Well, my couscous obsession is slowly morphing into a quinoa one. Plain quinoa tastes like pulverized cardboard, but dressed up with slow roasted vegetables, tender chicken and fresh herbs....wait, what were we talking about?
My friend A and I created this dish through experimentation, for a picnic with a group of 14 friends, with leftovers for delivery to my parents and siblings. It's healthy and light, without sacrificing flavour - perfect for summer dinners. I've adjusted the quantities, and the recipe below would serve four.
To prepare the chicken:
In a small bowl, whisk together 1/4 cup walnut oil, 2T cherry balsamic vinegar, 1T maple syrup, 1T Dijon mustard, and salt and pepper to taste. Pour over four chicken breasts and marinade in the fridge overnight. I baked the chicken at 375°F for 15 minutes, turning once. It would also be delicious grilled.
To prepare vegetables:
Wash and chop 1/2 bunch of asparagus, 2 small zucchini, 4 shallots and 2 red peppers into small pieces. Mince 1 clove of garlic. Toss vegetables and garlic with a little bit of olive oil, then spread in a single layer on a baking sheet. Roast at 350°F for 45-60 minutes.
To prepare quinoa:
Cook 2 cups of dry quinoa according to package directions.
To prepare vinaigrette:
In a small bowl, whisk together 1/3 cup extra-virgin olive oil, 1/4 cup finely chopped olives, 2T apple cider vinegar, 1T honey, 1T orange juice, 1T chopped preserved lemon, 1 teaspoon mustard, 1 teaspoon orange zest, 1 tsp minced garlic, 1 sprig fresh thyme, 1 tsp sambal oelek, 1/4 tsp ground cinnamon, 1/4 tsp ground cardamom and 1/4 tsp salt.

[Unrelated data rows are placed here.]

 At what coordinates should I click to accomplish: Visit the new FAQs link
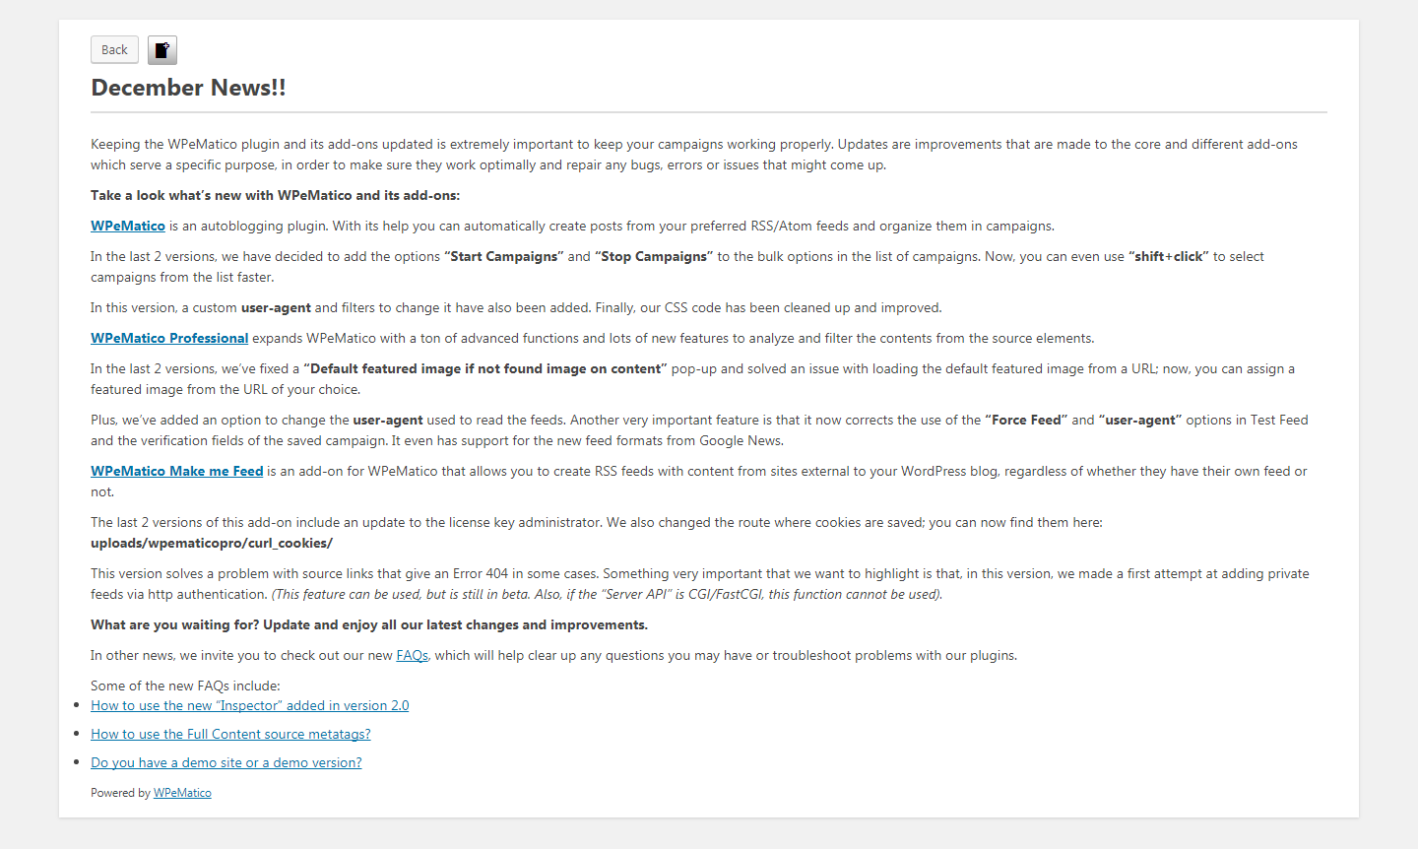[412, 655]
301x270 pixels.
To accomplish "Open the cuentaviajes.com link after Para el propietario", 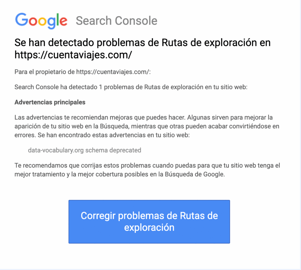I will pyautogui.click(x=113, y=72).
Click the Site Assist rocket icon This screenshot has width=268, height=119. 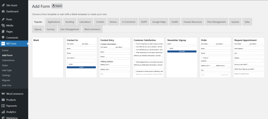click(3, 5)
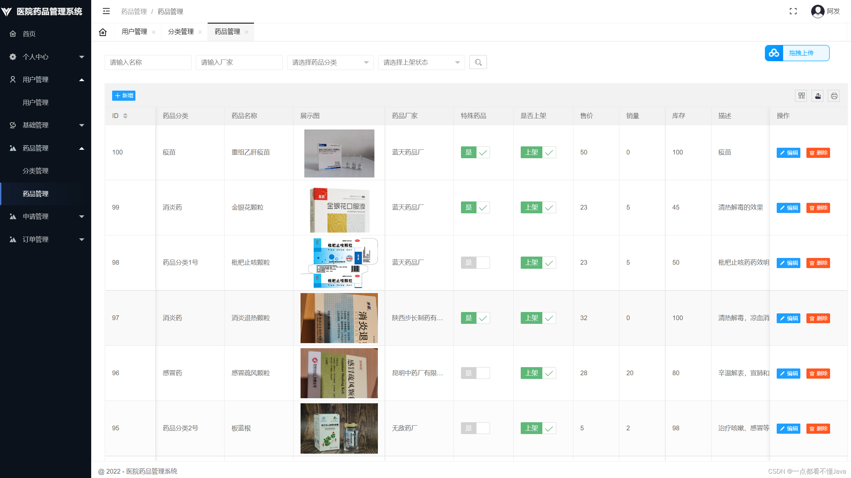851x478 pixels.
Task: Click the 拖拽上传 upload button
Action: [797, 53]
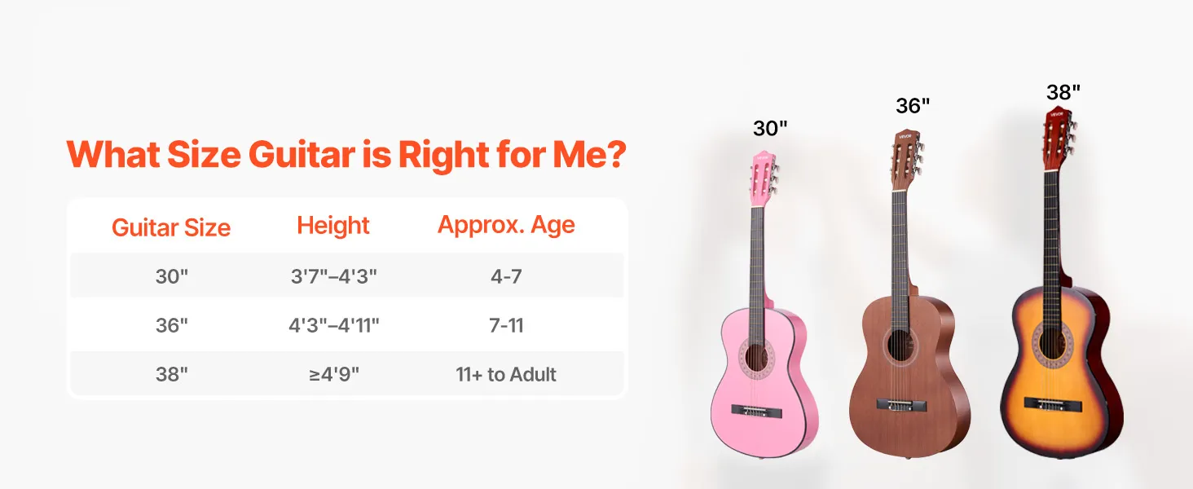Select the 4'3"–4'11" height cell

tap(333, 325)
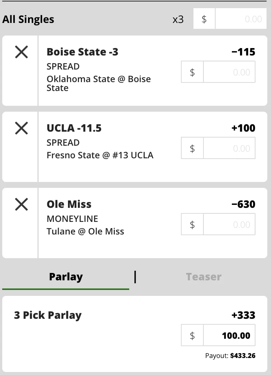Edit the 3 Pick Parlay 100.00 amount
The image size is (271, 375).
(229, 336)
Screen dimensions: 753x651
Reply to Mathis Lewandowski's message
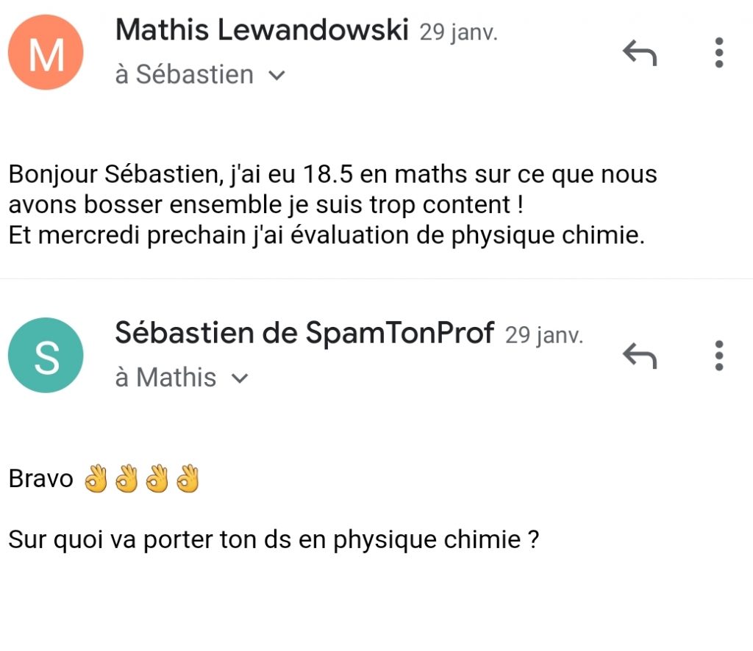tap(639, 53)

Note: This vinaigrette was a mashup of leftover homemade olive tapenade and the honey-chile dressing from this recipe. Most of the ingredients could be substituted or omitted to suit different tastes.
Gently toss the quinoa with the roast vegetables and vinaigrette. Top with slices of chicken, crumbled feta and freshly cracked pepper. Garnish with a sprig of fresh thyme for contrast.